▶ [TASK DESCRIPTION]: After locating the line that contains "Click the switch icon next to the app ID", output that line and each one following it, exactly, to the end of the entries. No pictures.

(Pixel coordinate grounding data)

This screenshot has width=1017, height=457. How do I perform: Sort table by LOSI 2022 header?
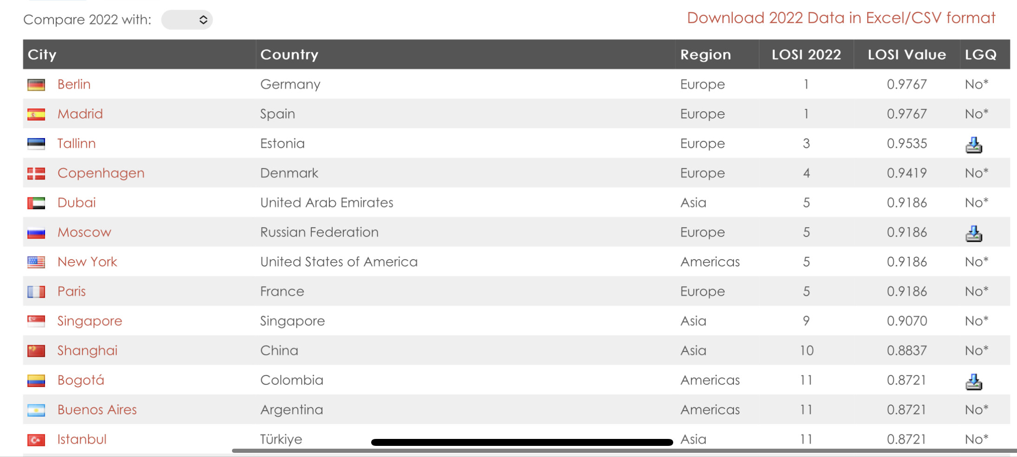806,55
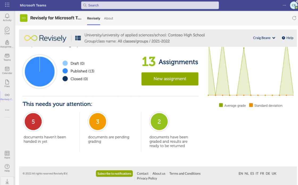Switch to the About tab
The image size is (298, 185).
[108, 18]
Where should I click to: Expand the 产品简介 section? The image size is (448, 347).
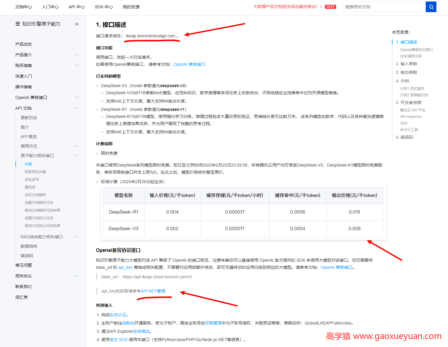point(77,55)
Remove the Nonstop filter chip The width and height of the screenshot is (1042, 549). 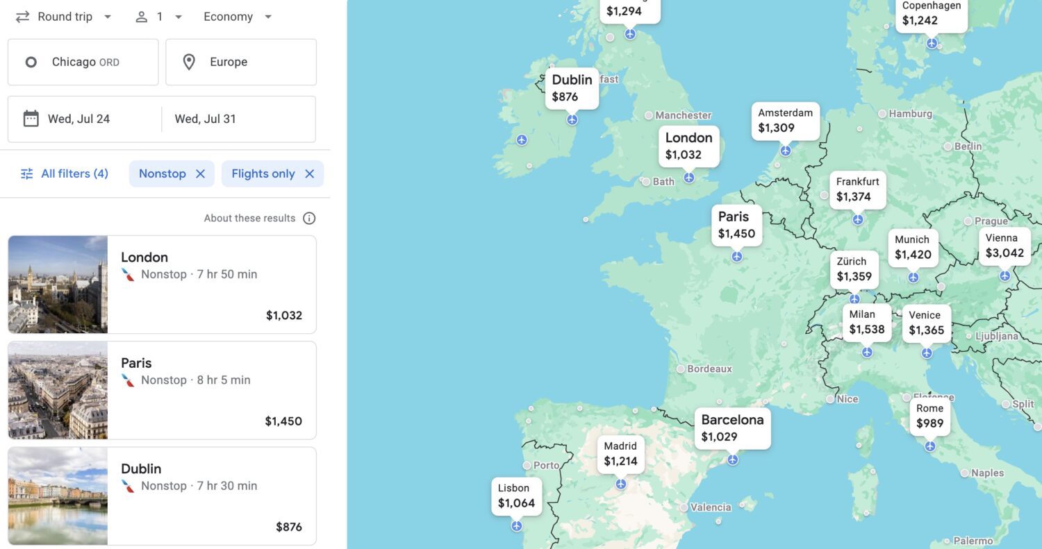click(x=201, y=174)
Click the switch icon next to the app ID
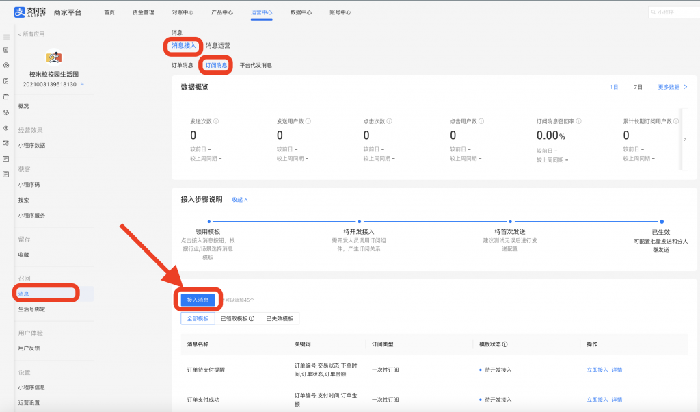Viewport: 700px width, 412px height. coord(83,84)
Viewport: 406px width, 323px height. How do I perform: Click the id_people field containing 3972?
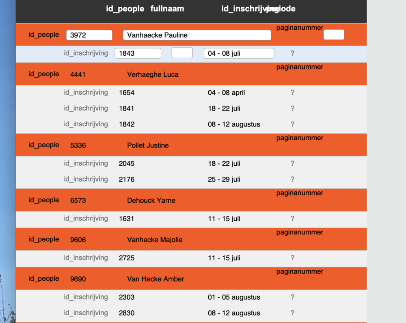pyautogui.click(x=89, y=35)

▶ [RESPONSE]:
Click the switch icon next to the app ID
Viewport: 700px width, 412px height. coord(83,84)
Viewport: 406px width, 323px height. How do I perform: Click the id_people field containing 3972?
pyautogui.click(x=89, y=35)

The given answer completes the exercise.